The SPL script is as follows:

 A 1 =T("Employee.csv") 2 [California,New York,Texas,Washington] 3 =A1.select(A2.contain(STATE)) 4 =A3.groups(DEPT; avg(SALARY):SALARY)

A1: Import the employee table from the file.

A2: Define a constant set of these states.

A3: Select the records from the employee table whose state names belong to the A2 set.

A4: Group the records selected by A3 to calculate the average salary of each department.

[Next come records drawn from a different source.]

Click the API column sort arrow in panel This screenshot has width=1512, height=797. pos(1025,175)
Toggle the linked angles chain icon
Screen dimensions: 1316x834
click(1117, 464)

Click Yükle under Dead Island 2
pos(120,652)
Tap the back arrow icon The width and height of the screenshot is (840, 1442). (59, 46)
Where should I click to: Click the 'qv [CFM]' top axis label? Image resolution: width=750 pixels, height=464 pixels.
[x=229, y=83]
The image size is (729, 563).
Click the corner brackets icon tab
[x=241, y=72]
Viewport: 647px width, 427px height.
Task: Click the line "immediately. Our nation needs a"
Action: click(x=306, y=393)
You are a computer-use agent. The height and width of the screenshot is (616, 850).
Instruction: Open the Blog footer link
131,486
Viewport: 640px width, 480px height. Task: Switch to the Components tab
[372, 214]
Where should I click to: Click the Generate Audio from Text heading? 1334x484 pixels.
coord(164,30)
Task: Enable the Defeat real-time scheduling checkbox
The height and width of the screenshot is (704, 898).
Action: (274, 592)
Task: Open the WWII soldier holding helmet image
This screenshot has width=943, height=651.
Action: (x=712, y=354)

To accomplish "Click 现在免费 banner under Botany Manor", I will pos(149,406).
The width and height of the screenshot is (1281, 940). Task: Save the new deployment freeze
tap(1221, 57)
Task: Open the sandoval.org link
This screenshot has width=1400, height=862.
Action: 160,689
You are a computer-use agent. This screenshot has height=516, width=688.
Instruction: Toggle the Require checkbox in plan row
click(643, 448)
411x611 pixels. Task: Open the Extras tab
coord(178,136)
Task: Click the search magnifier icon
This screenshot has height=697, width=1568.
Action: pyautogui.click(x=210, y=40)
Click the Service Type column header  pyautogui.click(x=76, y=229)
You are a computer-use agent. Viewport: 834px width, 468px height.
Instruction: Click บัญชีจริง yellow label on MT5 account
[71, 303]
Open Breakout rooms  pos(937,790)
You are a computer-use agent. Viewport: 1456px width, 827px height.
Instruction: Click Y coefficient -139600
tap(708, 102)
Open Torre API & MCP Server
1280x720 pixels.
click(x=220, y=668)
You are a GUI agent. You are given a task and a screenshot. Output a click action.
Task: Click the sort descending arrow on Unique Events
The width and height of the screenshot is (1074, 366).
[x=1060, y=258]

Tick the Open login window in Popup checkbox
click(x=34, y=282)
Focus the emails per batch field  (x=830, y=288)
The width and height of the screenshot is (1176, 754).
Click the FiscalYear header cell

[e.g.12] Query the students who took both Matlab and Modern wireless communication system courses based on the course table and course selection table. Some of the data are as follows:

COURSE

 ID NAME TEACHERID 1 Environmental   protection and sustainable development 5 2 Mental   health of College Students 1 3 Matlab 8 4 Electromechanical   basic practice 7 5 Introduction to modern life science 3 6 Modern wireless communication system 14 … … …

SELECT_COURSE

 ID STUDENT_NAME COURSE 1 Rebecca   Moore 2,7 2 Ashley   Wilson 1,8 3 Rachel   Johnson 2,7,10 4 Emily   Smith 1,10 5 Ashley   Smith 5,6 … … …

This problem is to determine whether the course fields of course selection table contain the course set [3,6] (the course IDs of Matlab and Modern wireless communication system), which is not complicated.

SPL provides the A.pos(B) function to obtain the position of a set B member in set A, and return null if the member does not exist in set A.

The SPL script is as follows:

 A 1 =T("Course.txt") 2 =T("SelectCourse.txt") 3 =A1.select(NAME=="Matlab" || NAME=="Modern wireless   communication system").(ID) 4 =A2.run(COURSE=COURSE.split@cp()) 5 =A4.select(COURSE.pos(A3)!=null)

A1: Import the course table from the file.

A2: Import the course selection table from the file.

A3: Select the IDs of the two courses to create a set .

A4: Split the selected courses by comma and then parse the numbers to create the set.

A5: Use the A.pos() function to locate the IDs of the two courses in the selection table, and the returned result that is not null is just the record of selecting two courses at the same time.